» **EXERCISE**
Range to output from the entries below: the line containing "The height and width of the screenshot is (854, 1823)." through the line containing "Task: Select the 资源用量 pill toggle". Set it down exactly, ends included, nothing else.

» **GIVEN RECORDS**
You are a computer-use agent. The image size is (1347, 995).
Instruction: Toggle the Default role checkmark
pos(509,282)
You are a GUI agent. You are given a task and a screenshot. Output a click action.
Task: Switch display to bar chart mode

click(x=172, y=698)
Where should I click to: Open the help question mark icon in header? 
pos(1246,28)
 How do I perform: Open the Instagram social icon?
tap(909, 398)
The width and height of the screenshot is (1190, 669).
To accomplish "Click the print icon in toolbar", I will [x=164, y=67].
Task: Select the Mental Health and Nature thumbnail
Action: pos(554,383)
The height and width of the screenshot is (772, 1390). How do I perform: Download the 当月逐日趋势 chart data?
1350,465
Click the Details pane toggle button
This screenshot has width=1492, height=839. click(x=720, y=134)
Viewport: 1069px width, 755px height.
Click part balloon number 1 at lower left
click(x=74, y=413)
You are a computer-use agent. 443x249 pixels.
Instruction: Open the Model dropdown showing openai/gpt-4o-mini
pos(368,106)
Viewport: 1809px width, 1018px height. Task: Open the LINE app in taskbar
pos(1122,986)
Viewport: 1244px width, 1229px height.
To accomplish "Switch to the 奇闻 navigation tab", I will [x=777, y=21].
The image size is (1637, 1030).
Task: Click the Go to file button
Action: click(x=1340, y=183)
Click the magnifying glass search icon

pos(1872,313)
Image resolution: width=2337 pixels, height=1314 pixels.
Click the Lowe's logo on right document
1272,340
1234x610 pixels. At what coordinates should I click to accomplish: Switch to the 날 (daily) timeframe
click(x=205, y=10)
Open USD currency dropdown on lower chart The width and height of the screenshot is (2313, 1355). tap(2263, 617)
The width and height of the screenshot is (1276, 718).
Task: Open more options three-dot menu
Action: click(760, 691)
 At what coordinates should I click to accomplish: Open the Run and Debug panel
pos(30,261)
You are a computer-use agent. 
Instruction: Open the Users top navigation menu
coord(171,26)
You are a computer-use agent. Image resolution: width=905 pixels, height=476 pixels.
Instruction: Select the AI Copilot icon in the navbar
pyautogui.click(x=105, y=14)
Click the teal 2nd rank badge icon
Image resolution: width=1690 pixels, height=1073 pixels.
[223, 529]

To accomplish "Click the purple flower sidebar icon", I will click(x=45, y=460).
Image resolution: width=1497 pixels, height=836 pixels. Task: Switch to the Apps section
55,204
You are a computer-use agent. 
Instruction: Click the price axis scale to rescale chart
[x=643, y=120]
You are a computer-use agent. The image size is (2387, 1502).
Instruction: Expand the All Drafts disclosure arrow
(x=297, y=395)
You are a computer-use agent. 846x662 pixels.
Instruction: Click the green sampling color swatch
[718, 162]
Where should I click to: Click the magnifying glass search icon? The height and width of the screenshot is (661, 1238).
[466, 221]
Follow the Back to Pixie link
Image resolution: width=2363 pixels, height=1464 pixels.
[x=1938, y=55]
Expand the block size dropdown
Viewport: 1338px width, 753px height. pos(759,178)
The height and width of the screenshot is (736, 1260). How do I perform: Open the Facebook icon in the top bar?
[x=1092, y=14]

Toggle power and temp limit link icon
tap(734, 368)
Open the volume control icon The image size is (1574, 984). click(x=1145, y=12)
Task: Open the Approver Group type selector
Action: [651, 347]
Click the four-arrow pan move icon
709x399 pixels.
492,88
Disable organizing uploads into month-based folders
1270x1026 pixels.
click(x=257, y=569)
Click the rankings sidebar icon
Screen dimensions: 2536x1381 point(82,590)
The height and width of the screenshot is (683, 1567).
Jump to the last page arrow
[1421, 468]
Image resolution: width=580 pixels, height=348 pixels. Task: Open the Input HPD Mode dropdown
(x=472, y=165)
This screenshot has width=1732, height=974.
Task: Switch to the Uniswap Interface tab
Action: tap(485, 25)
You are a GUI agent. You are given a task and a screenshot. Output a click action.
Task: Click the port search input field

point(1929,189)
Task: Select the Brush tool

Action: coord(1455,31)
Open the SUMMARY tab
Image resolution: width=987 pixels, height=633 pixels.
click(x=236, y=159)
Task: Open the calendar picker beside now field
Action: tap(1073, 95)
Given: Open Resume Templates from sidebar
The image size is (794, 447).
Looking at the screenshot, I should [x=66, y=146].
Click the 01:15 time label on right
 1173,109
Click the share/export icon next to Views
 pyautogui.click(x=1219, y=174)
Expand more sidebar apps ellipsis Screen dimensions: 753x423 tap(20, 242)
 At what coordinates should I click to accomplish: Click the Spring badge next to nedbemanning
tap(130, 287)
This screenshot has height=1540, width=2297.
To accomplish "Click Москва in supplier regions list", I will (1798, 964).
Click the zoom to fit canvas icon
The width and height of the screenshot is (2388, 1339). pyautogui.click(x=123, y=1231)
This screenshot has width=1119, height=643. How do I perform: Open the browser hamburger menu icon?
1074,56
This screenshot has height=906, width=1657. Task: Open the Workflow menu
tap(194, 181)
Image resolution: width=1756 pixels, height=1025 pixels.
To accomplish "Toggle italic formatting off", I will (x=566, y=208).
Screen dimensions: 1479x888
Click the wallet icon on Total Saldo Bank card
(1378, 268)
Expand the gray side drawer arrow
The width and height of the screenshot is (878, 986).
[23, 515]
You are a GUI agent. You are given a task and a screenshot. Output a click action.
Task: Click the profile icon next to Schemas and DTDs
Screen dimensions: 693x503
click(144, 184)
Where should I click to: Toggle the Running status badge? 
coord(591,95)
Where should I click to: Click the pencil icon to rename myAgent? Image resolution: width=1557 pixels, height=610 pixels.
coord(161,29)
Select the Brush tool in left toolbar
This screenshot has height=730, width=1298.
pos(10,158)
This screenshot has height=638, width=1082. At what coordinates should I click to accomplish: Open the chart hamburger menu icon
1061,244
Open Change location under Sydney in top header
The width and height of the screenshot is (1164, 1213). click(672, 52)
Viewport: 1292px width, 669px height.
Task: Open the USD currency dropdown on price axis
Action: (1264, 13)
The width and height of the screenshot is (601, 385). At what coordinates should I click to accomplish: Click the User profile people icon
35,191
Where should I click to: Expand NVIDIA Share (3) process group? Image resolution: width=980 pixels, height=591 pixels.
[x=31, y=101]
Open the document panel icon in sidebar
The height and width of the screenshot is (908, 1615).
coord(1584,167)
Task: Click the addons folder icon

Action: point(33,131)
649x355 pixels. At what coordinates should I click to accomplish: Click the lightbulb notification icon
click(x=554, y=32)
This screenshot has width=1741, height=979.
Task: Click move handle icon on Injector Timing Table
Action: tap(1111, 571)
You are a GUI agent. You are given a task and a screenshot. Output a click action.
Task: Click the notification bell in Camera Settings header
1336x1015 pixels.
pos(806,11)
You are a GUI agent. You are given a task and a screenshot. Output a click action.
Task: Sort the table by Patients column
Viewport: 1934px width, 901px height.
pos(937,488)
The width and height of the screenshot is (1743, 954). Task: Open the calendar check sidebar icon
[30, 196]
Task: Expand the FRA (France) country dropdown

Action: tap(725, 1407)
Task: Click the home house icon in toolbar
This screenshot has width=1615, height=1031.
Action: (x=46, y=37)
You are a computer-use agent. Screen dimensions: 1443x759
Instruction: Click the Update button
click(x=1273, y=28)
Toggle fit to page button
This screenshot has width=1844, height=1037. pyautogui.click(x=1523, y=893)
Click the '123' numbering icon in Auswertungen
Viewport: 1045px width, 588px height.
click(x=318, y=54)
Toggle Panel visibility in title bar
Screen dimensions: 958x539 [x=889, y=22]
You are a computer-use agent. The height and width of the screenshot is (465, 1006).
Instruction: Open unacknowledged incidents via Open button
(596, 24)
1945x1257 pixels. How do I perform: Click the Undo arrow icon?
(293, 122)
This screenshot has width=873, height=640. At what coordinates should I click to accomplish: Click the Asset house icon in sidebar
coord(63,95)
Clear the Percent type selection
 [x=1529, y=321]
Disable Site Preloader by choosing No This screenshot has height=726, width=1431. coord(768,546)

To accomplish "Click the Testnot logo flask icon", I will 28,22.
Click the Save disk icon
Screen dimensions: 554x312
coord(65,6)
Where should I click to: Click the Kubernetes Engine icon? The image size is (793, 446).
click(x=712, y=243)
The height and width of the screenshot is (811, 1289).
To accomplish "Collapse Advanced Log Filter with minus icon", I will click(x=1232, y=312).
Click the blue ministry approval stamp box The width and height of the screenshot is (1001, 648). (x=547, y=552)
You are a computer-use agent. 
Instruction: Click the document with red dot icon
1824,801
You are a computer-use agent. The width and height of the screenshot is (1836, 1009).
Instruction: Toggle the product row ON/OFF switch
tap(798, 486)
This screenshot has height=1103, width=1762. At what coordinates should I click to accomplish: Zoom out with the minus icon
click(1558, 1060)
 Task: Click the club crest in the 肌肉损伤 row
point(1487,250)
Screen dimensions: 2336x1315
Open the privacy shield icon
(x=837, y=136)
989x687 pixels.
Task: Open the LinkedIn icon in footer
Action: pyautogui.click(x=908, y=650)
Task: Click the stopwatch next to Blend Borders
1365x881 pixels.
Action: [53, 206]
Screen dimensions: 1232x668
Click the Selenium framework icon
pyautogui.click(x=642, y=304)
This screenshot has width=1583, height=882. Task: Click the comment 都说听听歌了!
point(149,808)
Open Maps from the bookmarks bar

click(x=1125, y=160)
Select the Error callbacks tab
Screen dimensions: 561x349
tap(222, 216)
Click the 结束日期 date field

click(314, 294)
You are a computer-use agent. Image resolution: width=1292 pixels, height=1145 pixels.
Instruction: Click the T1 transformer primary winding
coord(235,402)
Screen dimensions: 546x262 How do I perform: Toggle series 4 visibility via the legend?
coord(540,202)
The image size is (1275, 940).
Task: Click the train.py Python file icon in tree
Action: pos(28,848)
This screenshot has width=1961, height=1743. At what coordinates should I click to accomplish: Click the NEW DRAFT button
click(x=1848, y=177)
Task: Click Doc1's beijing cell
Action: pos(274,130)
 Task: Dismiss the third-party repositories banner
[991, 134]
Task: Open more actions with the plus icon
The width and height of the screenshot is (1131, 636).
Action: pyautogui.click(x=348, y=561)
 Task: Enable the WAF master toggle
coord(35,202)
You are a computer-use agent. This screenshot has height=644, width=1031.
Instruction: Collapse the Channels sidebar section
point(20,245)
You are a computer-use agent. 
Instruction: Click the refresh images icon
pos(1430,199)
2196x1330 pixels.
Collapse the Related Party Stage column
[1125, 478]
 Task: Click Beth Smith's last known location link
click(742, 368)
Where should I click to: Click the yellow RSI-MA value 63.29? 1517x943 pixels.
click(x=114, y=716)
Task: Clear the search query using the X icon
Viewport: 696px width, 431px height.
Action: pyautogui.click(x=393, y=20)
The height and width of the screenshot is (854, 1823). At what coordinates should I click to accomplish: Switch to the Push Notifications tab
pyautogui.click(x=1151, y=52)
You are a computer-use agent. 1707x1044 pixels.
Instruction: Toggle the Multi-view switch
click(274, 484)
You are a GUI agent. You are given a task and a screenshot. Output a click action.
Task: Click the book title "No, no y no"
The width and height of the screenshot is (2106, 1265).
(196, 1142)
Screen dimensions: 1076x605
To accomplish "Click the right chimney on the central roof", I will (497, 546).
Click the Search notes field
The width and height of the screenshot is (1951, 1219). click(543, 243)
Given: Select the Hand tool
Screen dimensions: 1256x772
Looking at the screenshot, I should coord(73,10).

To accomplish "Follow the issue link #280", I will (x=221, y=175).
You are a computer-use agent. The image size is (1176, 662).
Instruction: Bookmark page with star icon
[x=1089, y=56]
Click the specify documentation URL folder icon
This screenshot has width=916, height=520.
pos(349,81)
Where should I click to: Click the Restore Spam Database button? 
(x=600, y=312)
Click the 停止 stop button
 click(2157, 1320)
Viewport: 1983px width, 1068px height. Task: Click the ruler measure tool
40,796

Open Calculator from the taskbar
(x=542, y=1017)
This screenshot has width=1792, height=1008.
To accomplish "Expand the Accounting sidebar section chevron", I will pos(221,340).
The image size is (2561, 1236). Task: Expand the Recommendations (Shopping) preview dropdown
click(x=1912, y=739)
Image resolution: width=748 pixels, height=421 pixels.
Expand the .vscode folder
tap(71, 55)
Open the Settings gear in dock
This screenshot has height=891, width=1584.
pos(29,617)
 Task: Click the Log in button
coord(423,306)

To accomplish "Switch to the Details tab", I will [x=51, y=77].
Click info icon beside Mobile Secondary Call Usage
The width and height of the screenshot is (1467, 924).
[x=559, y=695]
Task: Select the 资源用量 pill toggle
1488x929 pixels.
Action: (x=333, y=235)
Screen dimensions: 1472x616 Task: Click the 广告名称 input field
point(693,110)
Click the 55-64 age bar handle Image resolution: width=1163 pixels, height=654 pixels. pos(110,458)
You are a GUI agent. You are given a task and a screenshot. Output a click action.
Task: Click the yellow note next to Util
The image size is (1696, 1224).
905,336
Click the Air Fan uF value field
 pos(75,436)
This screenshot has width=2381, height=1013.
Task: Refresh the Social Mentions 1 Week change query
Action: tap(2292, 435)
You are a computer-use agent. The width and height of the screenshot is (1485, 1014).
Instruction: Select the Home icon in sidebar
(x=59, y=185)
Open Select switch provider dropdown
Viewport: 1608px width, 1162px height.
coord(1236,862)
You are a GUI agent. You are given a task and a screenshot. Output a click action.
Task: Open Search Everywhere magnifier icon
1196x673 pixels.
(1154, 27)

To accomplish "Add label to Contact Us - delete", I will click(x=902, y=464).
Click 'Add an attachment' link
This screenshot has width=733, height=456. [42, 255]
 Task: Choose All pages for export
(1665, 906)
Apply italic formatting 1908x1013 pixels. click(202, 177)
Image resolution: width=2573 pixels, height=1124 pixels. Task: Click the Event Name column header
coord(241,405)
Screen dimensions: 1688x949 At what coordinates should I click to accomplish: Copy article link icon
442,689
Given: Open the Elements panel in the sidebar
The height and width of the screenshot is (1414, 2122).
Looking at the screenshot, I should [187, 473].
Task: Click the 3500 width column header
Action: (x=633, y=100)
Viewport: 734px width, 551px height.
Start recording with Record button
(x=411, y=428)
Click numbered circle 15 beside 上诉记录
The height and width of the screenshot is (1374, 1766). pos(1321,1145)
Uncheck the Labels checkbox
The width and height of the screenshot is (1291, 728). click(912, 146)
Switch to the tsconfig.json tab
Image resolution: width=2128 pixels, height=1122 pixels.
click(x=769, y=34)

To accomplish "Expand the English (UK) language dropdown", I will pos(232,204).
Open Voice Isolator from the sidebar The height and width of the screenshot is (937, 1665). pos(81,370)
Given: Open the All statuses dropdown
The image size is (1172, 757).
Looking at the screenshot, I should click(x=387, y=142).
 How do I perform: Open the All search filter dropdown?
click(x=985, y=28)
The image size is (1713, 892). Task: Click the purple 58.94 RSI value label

» **TASK ANSWER**
The height and width of the screenshot is (854, 1823). At what coordinates should I click to accomplish: Switch to the Push Notifications tab
pyautogui.click(x=1151, y=52)
You are a computer-use agent. 1707x1044 pixels.
Instruction: Toggle the Multi-view switch
click(274, 484)
You are a GUI agent. You are given a task and a screenshot. Output a click action.
Task: Click the book title "No, no y no"
The width and height of the screenshot is (2106, 1265).
(196, 1142)
Screen dimensions: 1076x605
To accomplish "Click the right chimney on the central roof", I will (497, 546).
Click the Search notes field
The width and height of the screenshot is (1951, 1219). click(543, 243)
Given: Select the Hand tool
Screen dimensions: 1256x772
Looking at the screenshot, I should coord(73,10).

To accomplish "Follow the issue link #280", I will (x=221, y=175).
You are a computer-use agent. The image size is (1176, 662).
Instruction: Bookmark page with star icon
[x=1089, y=56]
Click the specify documentation URL folder icon
This screenshot has width=916, height=520.
pos(349,81)
Where should I click to: Click the Restore Spam Database button? 
(x=600, y=312)
Click the 停止 stop button
 click(2157, 1320)
Viewport: 1983px width, 1068px height. Task: Click the ruler measure tool
40,796

Open Calculator from the taskbar
(x=542, y=1017)
This screenshot has width=1792, height=1008.
To accomplish "Expand the Accounting sidebar section chevron", I will pos(221,340).
The image size is (2561, 1236). Task: Expand the Recommendations (Shopping) preview dropdown
click(x=1912, y=739)
Image resolution: width=748 pixels, height=421 pixels.
Expand the .vscode folder
tap(71, 55)
Open the Settings gear in dock
This screenshot has height=891, width=1584.
pos(29,617)
 Task: Click the Log in button
coord(423,306)

To accomplish "Switch to the Details tab", I will [x=51, y=77].
Click info icon beside Mobile Secondary Call Usage
The width and height of the screenshot is (1467, 924).
[x=559, y=695]
Task: Select the 资源用量 pill toggle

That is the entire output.